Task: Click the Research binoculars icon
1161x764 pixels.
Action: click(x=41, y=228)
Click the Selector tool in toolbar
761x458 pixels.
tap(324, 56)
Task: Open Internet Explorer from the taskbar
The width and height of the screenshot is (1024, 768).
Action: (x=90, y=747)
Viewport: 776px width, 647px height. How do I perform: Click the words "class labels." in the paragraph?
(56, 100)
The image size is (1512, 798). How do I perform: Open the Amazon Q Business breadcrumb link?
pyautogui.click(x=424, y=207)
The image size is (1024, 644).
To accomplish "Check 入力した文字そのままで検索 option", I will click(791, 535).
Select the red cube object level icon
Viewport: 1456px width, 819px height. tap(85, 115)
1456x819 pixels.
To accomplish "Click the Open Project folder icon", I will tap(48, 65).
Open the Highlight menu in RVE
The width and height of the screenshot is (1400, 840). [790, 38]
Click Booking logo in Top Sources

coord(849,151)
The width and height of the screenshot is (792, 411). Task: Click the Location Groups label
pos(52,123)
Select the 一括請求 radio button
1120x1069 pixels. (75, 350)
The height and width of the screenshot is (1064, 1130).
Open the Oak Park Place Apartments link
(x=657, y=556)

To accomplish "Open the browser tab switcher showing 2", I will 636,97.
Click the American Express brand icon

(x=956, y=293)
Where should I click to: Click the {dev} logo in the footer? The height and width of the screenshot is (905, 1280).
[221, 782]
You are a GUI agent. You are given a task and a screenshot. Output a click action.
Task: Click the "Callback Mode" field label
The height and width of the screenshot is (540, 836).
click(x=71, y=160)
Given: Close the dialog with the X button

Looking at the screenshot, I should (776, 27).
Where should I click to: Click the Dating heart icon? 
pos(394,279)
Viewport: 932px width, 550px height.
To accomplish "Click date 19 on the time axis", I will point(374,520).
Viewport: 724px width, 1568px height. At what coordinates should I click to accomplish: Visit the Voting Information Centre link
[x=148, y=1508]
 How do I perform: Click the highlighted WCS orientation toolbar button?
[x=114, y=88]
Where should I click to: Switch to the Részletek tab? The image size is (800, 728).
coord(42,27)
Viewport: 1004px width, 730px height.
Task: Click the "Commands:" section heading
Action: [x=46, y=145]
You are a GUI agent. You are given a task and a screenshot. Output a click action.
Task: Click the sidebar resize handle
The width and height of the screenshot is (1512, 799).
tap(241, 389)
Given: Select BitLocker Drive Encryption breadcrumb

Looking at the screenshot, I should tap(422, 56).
======
> _Given instruction_
Write out all of the material above again, word for word, keeping every line.

> _Worked answer_
Task: Click the Research binoculars icon
1161x764 pixels.
Action: click(x=41, y=228)
Click the Selector tool in toolbar
761x458 pixels.
tap(324, 56)
Task: Open Internet Explorer from the taskbar
The width and height of the screenshot is (1024, 768).
Action: (x=90, y=747)
Viewport: 776px width, 647px height. How do I perform: Click the words "class labels." in the paragraph?
(56, 100)
The image size is (1512, 798). How do I perform: Open the Amazon Q Business breadcrumb link?
pyautogui.click(x=424, y=207)
The image size is (1024, 644).
To accomplish "Check 入力した文字そのままで検索 option", I will click(791, 535).
Select the red cube object level icon
Viewport: 1456px width, 819px height. tap(85, 115)
1456x819 pixels.
To accomplish "Click the Open Project folder icon", I will tap(48, 65).
Open the Highlight menu in RVE
The width and height of the screenshot is (1400, 840). [790, 38]
Click Booking logo in Top Sources

coord(849,151)
The width and height of the screenshot is (792, 411). Task: Click the Location Groups label
pos(52,123)
Select the 一括請求 radio button
1120x1069 pixels. (75, 350)
The height and width of the screenshot is (1064, 1130).
Open the Oak Park Place Apartments link
(x=657, y=556)

To accomplish "Open the browser tab switcher showing 2", I will 636,97.
Click the American Express brand icon

(x=956, y=293)
Where should I click to: Click the {dev} logo in the footer? The height and width of the screenshot is (905, 1280).
[221, 782]
You are a GUI agent. You are given a task and a screenshot. Output a click action.
Task: Click the "Callback Mode" field label
The height and width of the screenshot is (540, 836).
click(x=71, y=160)
Given: Close the dialog with the X button

Looking at the screenshot, I should (776, 27).
Where should I click to: Click the Dating heart icon? 
pos(394,279)
Viewport: 932px width, 550px height.
To accomplish "Click date 19 on the time axis", I will point(374,520).
Viewport: 724px width, 1568px height. At what coordinates should I click to accomplish: Visit the Voting Information Centre link
[x=148, y=1508]
 How do I perform: Click the highlighted WCS orientation toolbar button?
[x=114, y=88]
Where should I click to: Switch to the Részletek tab? The image size is (800, 728).
coord(42,27)
Viewport: 1004px width, 730px height.
Task: Click the "Commands:" section heading
Action: [x=46, y=145]
You are a GUI agent. You are given a task and a screenshot. Output a click action.
Task: Click the sidebar resize handle
The width and height of the screenshot is (1512, 799).
tap(241, 389)
Given: Select BitLocker Drive Encryption breadcrumb

Looking at the screenshot, I should tap(422, 56).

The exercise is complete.